The greatest common divisor is symmetric:

\gcd(a,b)=\gcd(b,a).

It is also insensitive to signs:

\gcd(a,b)=\gcd(|a|,|b|).

For example,

\gcd(-21,35)=\gcd(21,35)=7.

Thus one may usually reduce questions about greatest common divisors to positive integers.

Coprime Integers

Two integers $a$ and $b$ are called coprime, or relatively prime, if

\gcd(a,b)=1.

For example,

\gcd(8,15)=1,

so $8$ and $15$ are coprime.

Coprime integers need not be prime individually. The integers $8$ and $15$ are both composite, yet they share no common positive divisor greater than $1$ .

Coprimality measures shared factor structure, not primality of the individual numbers.

Prime Factorization View

If the prime factorizations of $a$ and $b$ are known, their greatest common divisor can be read off directly.

For example,

72=2^3\cdot3^2

and

120=2^3\cdot3\cdot5.

The common prime powers are

2^3 \quad\text{and}\quad 3.

Therefore

\gcd(72,120)=2^3\cdot3=24.

In general, the greatest common divisor contains exactly the prime powers that occur in both integers, with the smaller exponent chosen.

Divisibility Characterization

d=\gcd(a,b),

then every common divisor of $a$ and $b$ divides $d$ .

This property is deeper than the definition as the largest common divisor. It will follow naturally from Bézout identities after the Euclidean algorithm is developed.

For example, since

\gcd(18,30)=6,

every common divisor of $18$ and $30$ divides $6$ .

The common divisors are therefore precisely the divisors of the greatest common divisor.

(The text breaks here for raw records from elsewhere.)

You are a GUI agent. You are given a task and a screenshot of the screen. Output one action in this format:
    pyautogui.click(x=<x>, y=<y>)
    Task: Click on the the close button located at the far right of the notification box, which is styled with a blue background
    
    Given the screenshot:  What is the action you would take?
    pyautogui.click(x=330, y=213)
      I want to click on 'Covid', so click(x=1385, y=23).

Greatest Common Divisors and Linear Combinations

A central theorem states that $\gcd(a,b)$ can be written as an integer linear combination of $a$ and $b$ :

\gcd(a,b)=ax+by

for some integers $x$ and $y$ .

For example,

\gcd(18,30)=6

and

6=30-18.

Thus

6=(-1)18+1\cdot30.

This representation is known as Bézout’s identity. It gives the greatest common divisor a constructive form and is one of the most useful facts in elementary number theory.

Role in Number Theory

Greatest common divisors measure the shared arithmetic content of integers. They occur in divisibility problems, reduction of fractions, modular inverses, Diophantine equations, and the Chinese remainder theorem.

For example, the fraction

\frac{a}{b}

is in lowest terms precisely when

\gcd(a,b)=1.

A linear congruence

ax\equiv c\pmod n

is solvable exactly when

\gcd(a,n)\mid c.

Thus the greatest common divisor is one of the main organizing invariants of elementary number theory.